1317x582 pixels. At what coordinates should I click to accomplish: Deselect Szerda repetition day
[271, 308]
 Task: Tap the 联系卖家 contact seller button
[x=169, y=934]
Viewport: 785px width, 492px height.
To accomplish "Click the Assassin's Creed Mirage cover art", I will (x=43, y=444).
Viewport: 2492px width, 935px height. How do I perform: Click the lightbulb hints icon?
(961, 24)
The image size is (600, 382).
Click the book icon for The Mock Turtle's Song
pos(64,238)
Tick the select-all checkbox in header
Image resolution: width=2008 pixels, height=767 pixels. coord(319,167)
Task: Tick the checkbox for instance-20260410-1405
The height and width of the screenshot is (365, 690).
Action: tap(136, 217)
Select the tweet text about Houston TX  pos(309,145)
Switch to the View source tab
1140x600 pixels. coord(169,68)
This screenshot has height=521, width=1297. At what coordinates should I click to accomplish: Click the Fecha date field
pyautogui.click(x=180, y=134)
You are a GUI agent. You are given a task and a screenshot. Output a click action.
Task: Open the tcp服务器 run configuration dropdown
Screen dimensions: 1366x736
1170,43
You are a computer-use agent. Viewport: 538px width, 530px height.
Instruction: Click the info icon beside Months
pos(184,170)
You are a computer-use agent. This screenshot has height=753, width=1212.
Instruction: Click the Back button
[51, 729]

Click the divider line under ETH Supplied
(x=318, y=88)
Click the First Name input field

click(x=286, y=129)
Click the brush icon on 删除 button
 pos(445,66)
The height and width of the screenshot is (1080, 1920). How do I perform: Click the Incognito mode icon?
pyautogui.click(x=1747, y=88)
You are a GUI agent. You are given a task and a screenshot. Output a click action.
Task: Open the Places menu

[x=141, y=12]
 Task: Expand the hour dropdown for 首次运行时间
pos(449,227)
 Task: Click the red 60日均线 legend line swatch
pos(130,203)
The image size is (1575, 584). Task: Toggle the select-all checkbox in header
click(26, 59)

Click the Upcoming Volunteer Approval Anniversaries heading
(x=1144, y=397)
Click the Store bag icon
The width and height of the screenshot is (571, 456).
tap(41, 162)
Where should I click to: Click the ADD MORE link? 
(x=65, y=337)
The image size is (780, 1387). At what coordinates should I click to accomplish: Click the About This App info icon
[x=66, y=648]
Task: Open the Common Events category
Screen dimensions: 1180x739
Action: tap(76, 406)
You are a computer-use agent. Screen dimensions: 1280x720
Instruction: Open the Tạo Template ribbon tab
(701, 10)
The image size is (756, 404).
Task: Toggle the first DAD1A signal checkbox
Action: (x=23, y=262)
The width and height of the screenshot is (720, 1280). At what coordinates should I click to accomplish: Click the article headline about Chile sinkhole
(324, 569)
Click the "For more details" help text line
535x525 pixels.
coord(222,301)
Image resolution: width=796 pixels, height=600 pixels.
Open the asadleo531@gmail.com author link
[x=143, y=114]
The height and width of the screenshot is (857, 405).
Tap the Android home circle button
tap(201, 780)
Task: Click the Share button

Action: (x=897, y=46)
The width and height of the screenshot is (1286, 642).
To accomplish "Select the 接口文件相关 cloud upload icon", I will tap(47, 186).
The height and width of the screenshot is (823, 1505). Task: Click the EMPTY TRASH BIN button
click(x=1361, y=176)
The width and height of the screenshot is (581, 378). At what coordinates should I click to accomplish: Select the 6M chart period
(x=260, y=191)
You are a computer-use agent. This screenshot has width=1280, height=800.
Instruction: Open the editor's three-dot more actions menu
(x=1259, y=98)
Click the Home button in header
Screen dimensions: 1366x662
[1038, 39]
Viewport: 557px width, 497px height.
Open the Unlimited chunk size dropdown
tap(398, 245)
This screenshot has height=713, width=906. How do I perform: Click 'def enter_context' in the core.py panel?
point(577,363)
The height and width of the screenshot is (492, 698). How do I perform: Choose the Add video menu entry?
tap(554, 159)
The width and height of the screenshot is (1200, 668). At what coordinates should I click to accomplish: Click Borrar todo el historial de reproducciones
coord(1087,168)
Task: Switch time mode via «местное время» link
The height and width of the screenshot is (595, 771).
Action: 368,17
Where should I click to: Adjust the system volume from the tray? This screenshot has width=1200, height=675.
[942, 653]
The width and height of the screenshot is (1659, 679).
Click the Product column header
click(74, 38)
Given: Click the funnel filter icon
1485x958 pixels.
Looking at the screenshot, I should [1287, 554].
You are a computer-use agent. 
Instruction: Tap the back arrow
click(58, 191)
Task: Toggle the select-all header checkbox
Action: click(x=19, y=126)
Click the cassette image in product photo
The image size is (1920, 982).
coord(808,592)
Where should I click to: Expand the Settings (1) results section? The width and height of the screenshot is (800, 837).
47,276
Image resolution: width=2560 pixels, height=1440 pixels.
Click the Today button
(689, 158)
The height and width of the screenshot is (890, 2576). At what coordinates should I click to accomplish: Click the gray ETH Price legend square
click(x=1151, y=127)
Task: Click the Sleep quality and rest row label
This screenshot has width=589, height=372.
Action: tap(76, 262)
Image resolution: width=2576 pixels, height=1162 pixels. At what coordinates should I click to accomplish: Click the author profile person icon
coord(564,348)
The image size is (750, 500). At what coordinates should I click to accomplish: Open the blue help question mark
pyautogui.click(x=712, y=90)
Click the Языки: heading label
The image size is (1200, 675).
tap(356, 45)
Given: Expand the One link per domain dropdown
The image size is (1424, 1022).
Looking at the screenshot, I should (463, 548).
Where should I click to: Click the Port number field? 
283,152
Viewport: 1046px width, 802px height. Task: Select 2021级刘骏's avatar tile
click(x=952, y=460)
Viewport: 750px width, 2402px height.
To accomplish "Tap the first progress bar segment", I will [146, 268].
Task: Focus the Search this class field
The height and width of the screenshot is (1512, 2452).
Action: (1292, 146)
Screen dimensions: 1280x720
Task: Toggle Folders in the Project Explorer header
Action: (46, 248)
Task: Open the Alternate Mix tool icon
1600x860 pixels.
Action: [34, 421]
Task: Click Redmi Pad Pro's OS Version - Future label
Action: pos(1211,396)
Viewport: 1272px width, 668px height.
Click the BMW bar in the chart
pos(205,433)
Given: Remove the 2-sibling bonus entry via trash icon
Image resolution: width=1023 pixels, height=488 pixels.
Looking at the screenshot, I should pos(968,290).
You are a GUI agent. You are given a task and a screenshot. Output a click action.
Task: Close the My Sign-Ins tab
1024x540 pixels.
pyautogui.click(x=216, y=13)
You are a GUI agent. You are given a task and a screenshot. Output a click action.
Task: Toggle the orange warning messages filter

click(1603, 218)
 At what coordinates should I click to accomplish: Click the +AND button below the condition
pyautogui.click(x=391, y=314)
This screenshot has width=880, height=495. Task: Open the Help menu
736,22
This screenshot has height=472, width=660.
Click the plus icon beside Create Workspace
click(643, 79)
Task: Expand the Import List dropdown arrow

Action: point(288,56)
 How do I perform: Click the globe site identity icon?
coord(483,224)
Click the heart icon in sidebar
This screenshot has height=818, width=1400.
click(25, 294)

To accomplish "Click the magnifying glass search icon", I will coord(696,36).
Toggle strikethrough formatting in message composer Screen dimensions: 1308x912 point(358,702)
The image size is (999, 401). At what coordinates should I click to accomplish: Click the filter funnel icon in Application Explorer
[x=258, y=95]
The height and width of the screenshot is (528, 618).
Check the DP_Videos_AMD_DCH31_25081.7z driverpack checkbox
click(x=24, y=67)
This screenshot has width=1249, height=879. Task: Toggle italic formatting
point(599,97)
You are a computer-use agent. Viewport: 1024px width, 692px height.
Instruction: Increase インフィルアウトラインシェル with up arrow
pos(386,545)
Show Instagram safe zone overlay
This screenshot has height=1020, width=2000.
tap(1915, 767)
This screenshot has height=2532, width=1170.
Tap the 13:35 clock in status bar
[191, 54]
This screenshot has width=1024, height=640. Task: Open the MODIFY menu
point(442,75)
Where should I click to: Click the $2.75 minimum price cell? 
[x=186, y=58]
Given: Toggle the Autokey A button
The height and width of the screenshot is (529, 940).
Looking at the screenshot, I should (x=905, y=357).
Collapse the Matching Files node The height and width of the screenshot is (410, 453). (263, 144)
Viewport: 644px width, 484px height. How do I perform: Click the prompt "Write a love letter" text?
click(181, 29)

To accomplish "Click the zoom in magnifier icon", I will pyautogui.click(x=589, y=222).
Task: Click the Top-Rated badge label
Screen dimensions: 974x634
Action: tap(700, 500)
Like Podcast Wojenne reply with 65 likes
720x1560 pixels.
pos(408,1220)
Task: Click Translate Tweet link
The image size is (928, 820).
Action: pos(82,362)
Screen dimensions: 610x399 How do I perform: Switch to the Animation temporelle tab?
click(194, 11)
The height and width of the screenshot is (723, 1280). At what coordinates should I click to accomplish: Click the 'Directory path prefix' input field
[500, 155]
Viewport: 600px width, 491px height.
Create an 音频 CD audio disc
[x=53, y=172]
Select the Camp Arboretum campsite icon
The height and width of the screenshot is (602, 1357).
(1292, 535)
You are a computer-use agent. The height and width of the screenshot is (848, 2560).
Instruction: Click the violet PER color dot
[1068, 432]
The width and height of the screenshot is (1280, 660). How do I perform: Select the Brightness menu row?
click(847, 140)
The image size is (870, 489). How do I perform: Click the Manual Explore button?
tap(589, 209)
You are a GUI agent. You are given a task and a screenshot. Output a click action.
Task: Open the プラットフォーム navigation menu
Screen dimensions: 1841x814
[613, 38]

▸ The problem
Above are the records; copy every line in them that holds the word "computer".

▸ Exercise result
You are a computer-use agent. Viewport: 538px width, 530px height.
You are a computer-use agent. This screenshot has height=753, width=1212.
You are a computer-use agent. Screen dimensions: 1280x720
You are a computer-use agent. This screenshot has width=1280, height=800.
You are a computer-use agent. 
You are a computer-use agent. Viewport: 1024px width, 692px height.
You are a computer-use agent. The height and width of the screenshot is (848, 2560).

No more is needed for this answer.